A library for accelerating Transformer models on NVIDIA GPUs, including using 8-bit floating point (FP8) precision on Hopper and Ada GPUs, to provide better performance with lower memory utilization in both training and inference.
https://docs.nvidia.com/deeplearning/transformer-engine/user-guide/index.html
Apache License 2.0
1.81k stars 300 forks source link

AssertionError: Device compute capability 8.9 or higher required for FP8 execution. #1159

Open kamrul-NSL opened 1 week ago

kamrul-NSL commented 1 week ago
import torch
import transformer_engine.pytorch as te
from transformer_engine.common import recipe

# Set dimensions.
in_features = 768
out_features = 3072
hidden_size = 2048
print("Initialization Complete!")
# Initialize model and inputs.
model = te.Linear(in_features, out_features, bias=True)
inp = torch.randn(hidden_size, in_features, device="cuda")

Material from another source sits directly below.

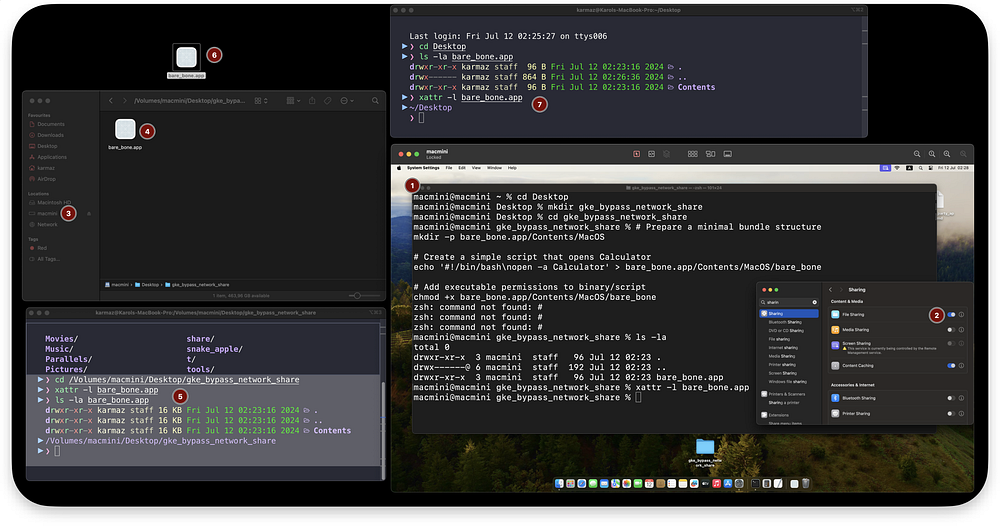Image resolution: width=1000 pixels, height=526 pixels.
Task: Enable the Media Sharing switch
Action: (951, 330)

# Create an FP8 recipe. Note: All input args are optional.
fp8_recipe = recipe.DelayedScaling(margin=0, fp8_format=recipe.Format.E4M3)

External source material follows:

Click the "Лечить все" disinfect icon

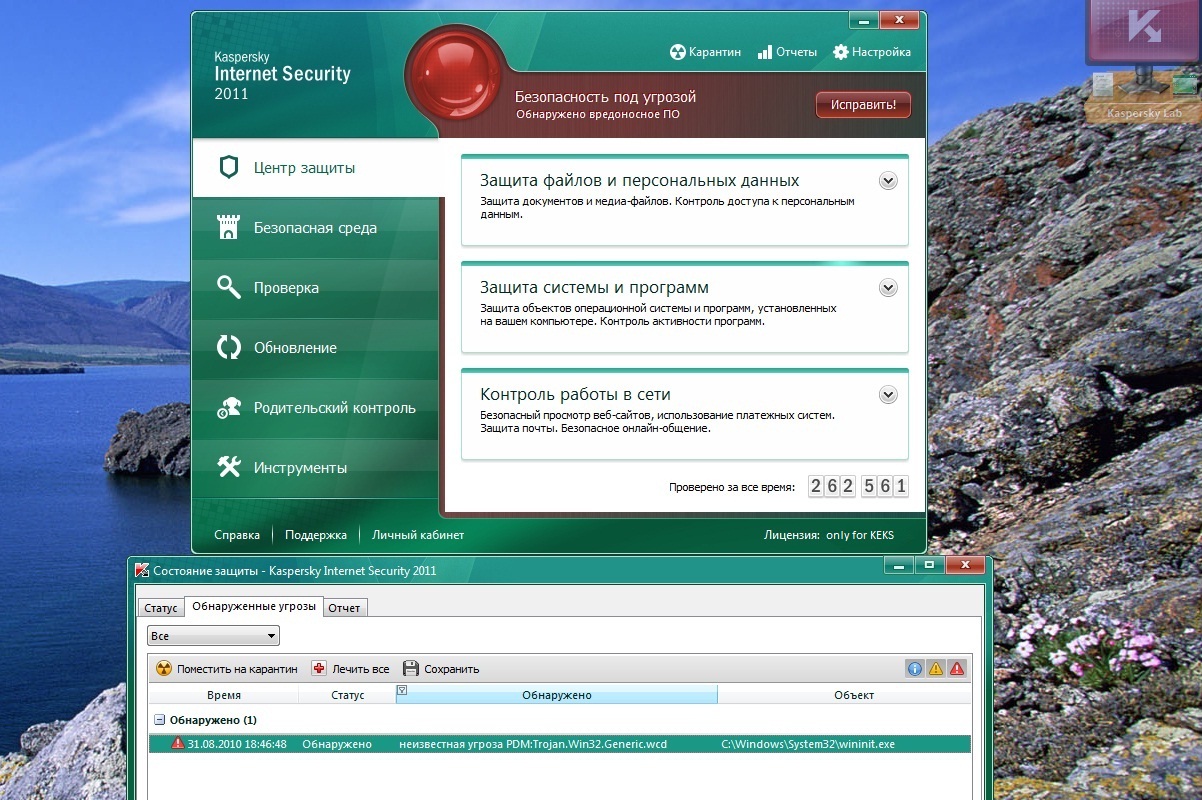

# Enable autocasting for the forward pass
with te.fp8_autocast(enabled=True, fp8_recipe=fp8_recipe):
    out = model(inp)

loss = out.sum()
loss.backward()

print("Done!!")

I am trying to use fp8 for an experiment purpose . I installed all the necessary packages according to Nvidia's instruction. But got this issues.

 assert fp8_available, reason_for_no_fp8
AssertionError: Device compute capability 8.9 or higher required for FP8 execution.

In my machine I am using NVIDIA GeForce RTX 3090. And it contains nvidia-smi --query-gpu=compute_cap --format=csv compute_cap 8.6

Is it possible to use fp8 on 3090 GPU?

ptrendx commented 1 week ago

RTX 3090 is using Ampere architecture, which does not have support for FP8 execution.